2) The right to bear arms is an individual right. The founding fathers were quite clear when they meant the state and the people. To change the interpretation of the “the people” in the Constitution would radically alter ALL the rights. Sorry cary, you don’t get to change the definition for just one right you don’t like.

3) There is no law that could have prevented what happened.

4) Jim Crow laws also had rules and laws meant to keep designated, law abiding people from excercising their rights.

5) “Twist it all you want, you’re going to lose this one for sure.”
I take that to mean there is no amount of facts or logic we can present that will cause you to change your mind or think rationally.

And just how many magazines, even ten shell magazines, do you think one deranged kid could shove in his pockets? And how long does it take to pop one magazine, reach in your pocket and retrieve another and pop it in? Five seconds, tops.

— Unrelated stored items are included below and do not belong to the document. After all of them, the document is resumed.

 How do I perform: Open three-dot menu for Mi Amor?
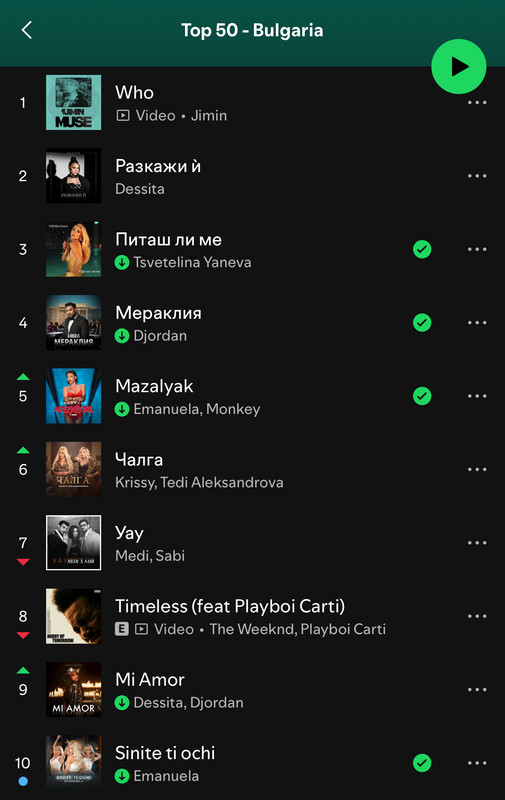click(477, 690)
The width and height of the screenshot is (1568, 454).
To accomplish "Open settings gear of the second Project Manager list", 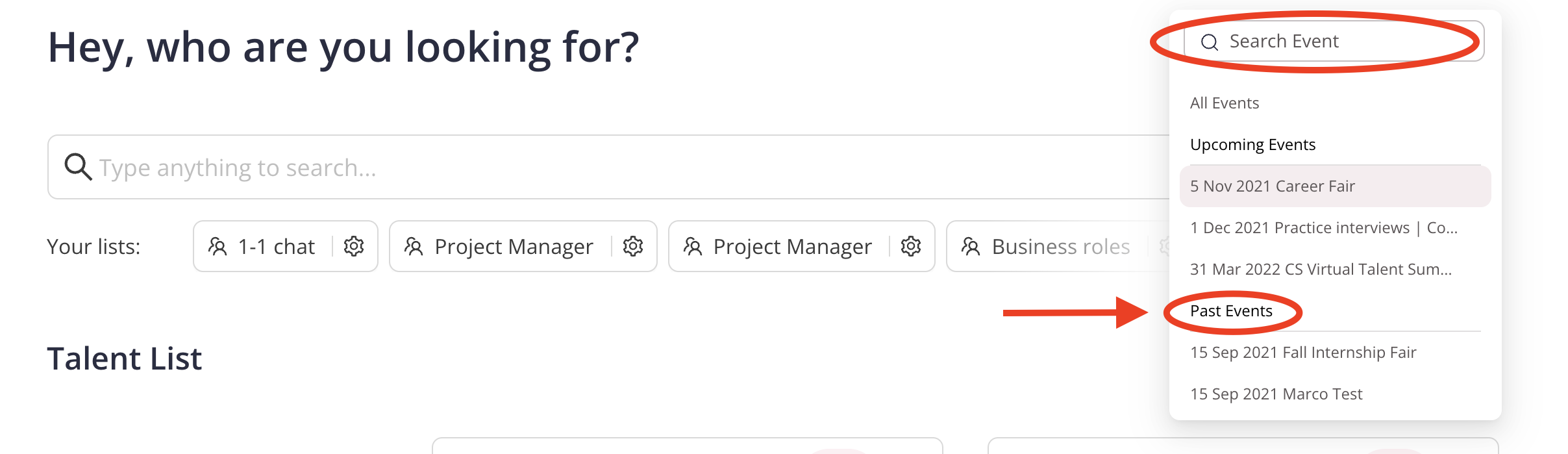I will (911, 246).
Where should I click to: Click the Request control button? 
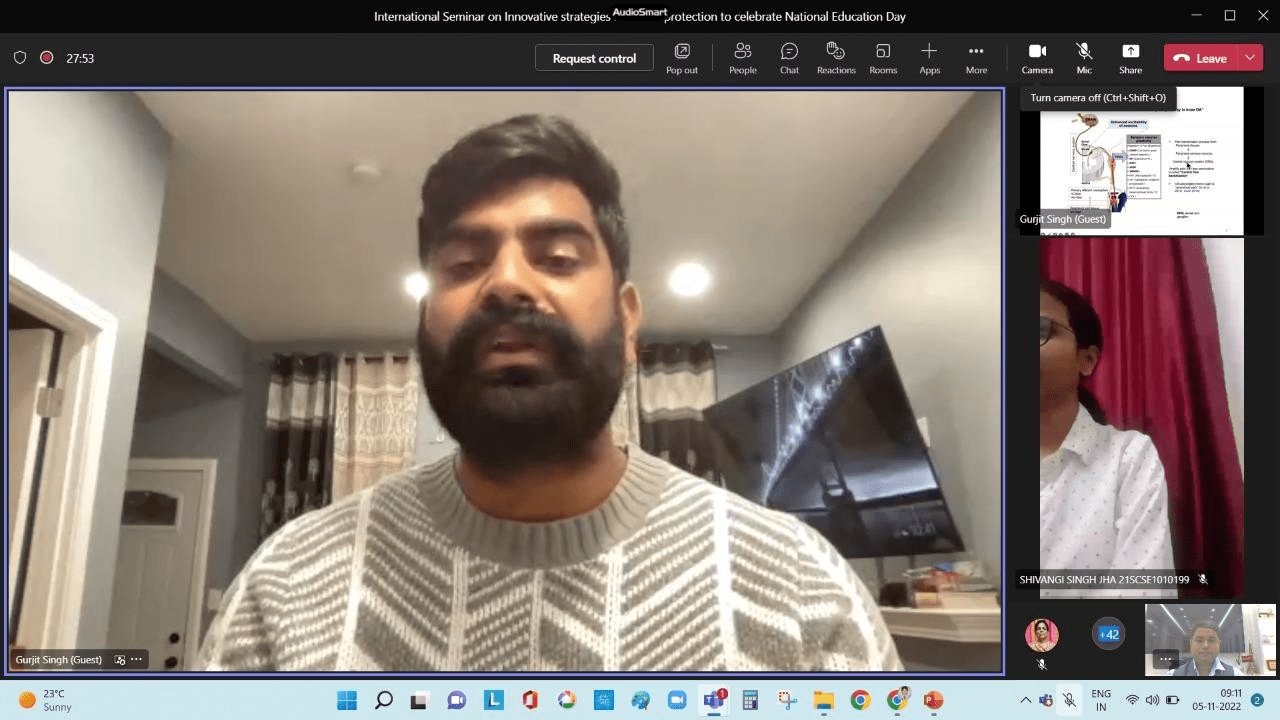pos(594,58)
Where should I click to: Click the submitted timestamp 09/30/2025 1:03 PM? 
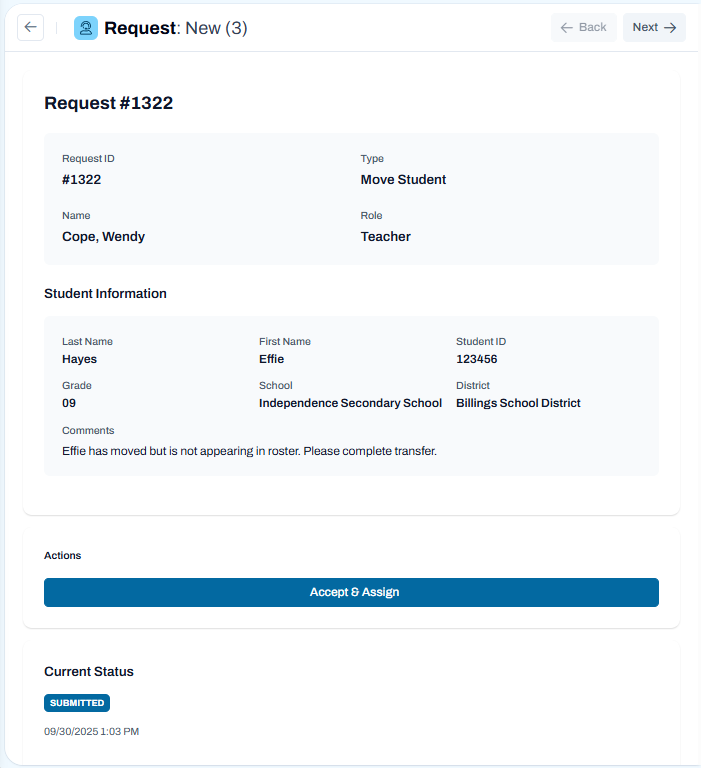[x=92, y=731]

The question answers itself. Five seconds is long enough to get off the floor and go out the door. It’s long enough to disable the shooter. And I’ll bet it would be longer than 5 seconds. These kids aren’t Jason Bourne. It’s a very high stress situation and they’ve got to keep their eyes on the whole room, as they change magazines. As I said, it wouldn’t stop this stuff, but it would limit casualties, at the margins. It’s better than nothing.

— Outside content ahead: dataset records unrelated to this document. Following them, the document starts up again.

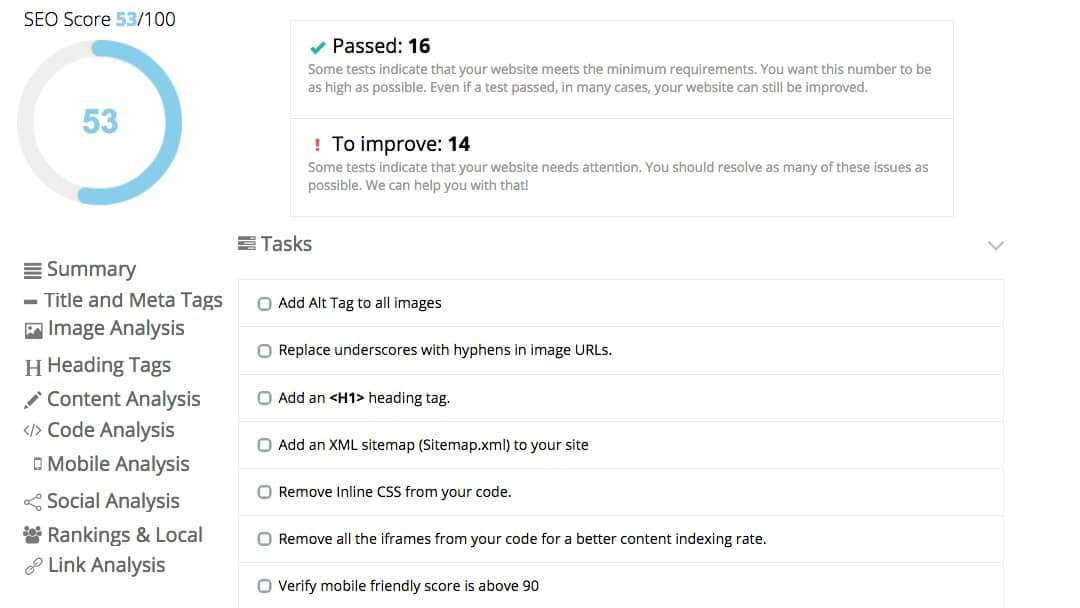Check the Add Alt Tag to all images task
The width and height of the screenshot is (1080, 608).
(264, 304)
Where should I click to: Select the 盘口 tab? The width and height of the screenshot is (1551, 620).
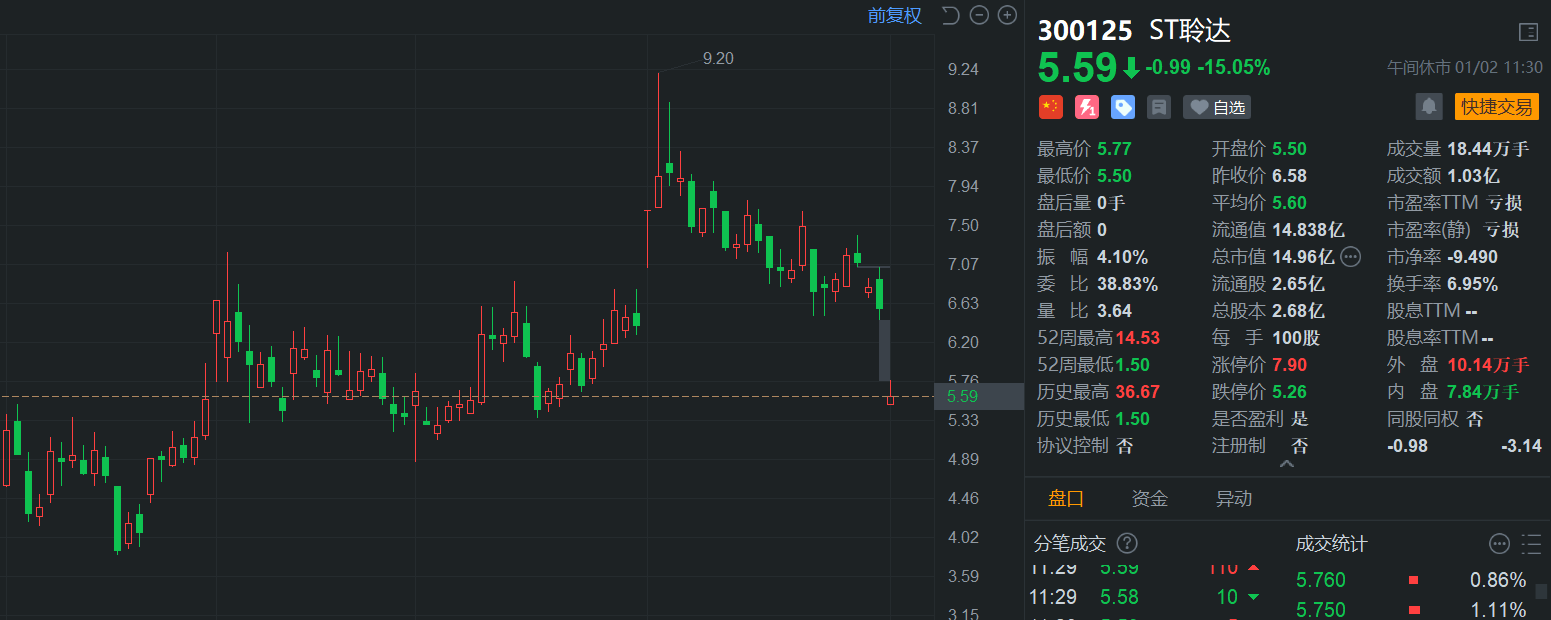(x=1065, y=498)
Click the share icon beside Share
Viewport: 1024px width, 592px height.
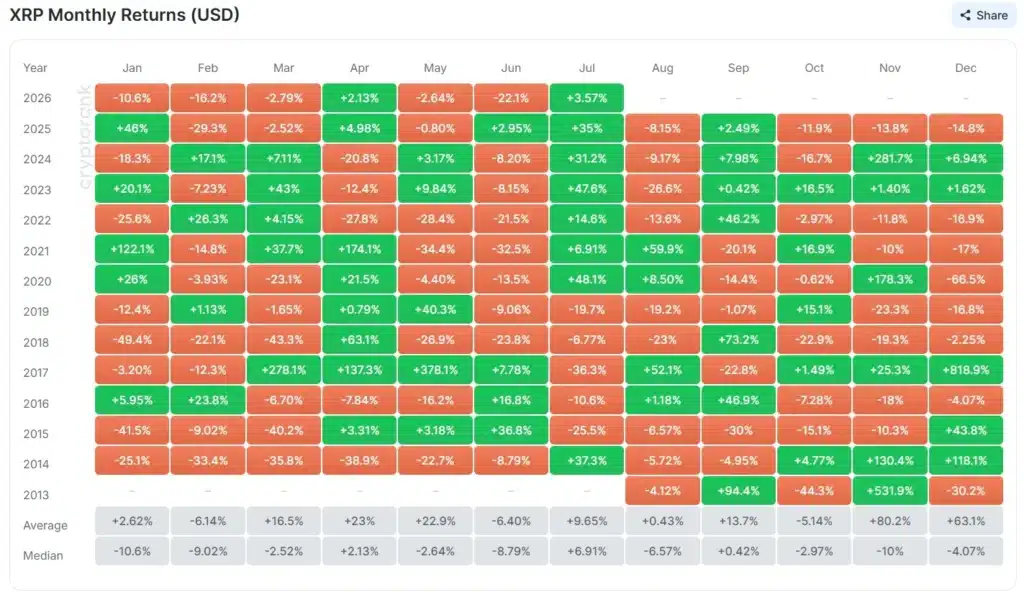(965, 15)
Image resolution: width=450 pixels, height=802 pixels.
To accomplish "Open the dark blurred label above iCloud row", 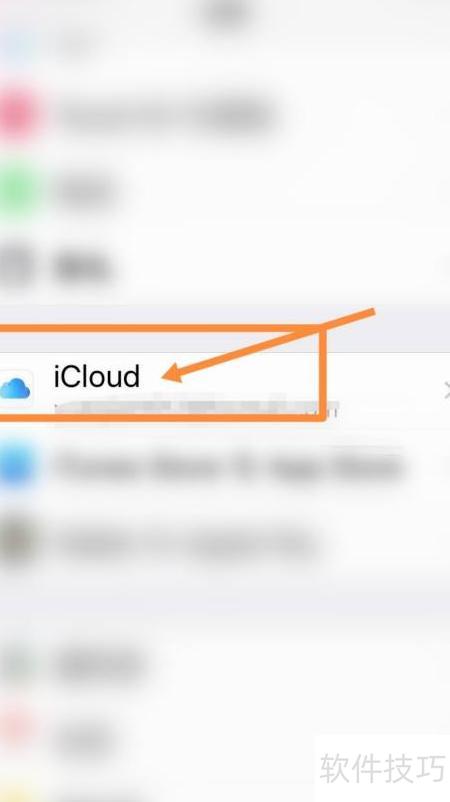I will [x=84, y=268].
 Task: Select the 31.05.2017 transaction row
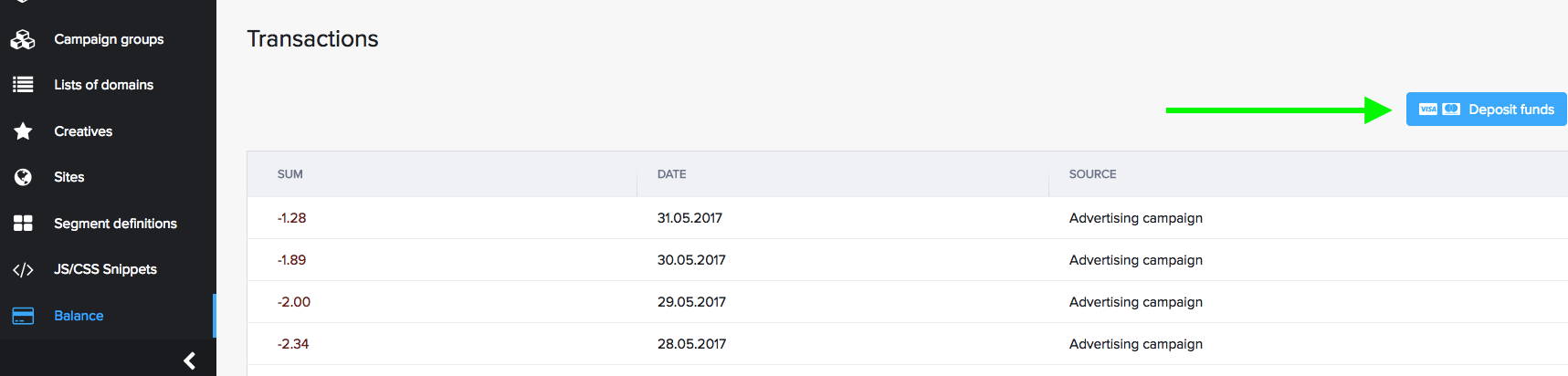point(689,218)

– Larry Weisenthal/Huntington Beach CA

@openid.aol.com/runnswim:

And if the shooters, like the Columbine shooters, block the door, then what, Mr. Brilliant? Where do kids go then since most school windows are permanently shut now to prevent the little kiddies from crawling out of them?

But hey, you have no problem giving up your Fourth Amendment rights, I doubt you would object to giving up your Second Amendment rights.

And if the shooters, like the Columbine shooters, block the door, then what, Mr. Brilliant? Where do kids go then since most school windows are permanently shut now to prevent the little kiddies from crawling out of them?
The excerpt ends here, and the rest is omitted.